Both the Advertiser and the Star-Bulletin published their final editions as separate publications on June 6, 2010, and Black Press officially launched the Honolulu Star-Advertiser as a broadsheet morning daily on June 7, 2010.

Format and operations
Prior to the merger, the Honolulu Advertiser published in broadsheet format while the Honolulu Star-Bulletin published in tabloid format.
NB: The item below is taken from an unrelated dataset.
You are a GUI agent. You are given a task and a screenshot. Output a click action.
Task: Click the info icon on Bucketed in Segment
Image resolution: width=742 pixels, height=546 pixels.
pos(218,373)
The Star-Advertiser uses the Advertiser'''s broadsheet format, while using a modified Star-Bulletin masthead (with the name "Advertiser" replacing "Bulletin" in the masthead's blackletter font).

The newsroom for the combined paper is out of the former Star-Bulletin offices in Restaurant Row, with the paper printed and distributed from the Advertiser'''s facilities in Kapolei.  About 453 jobs were eliminated in the consolidation, leaving a combined staff of 474.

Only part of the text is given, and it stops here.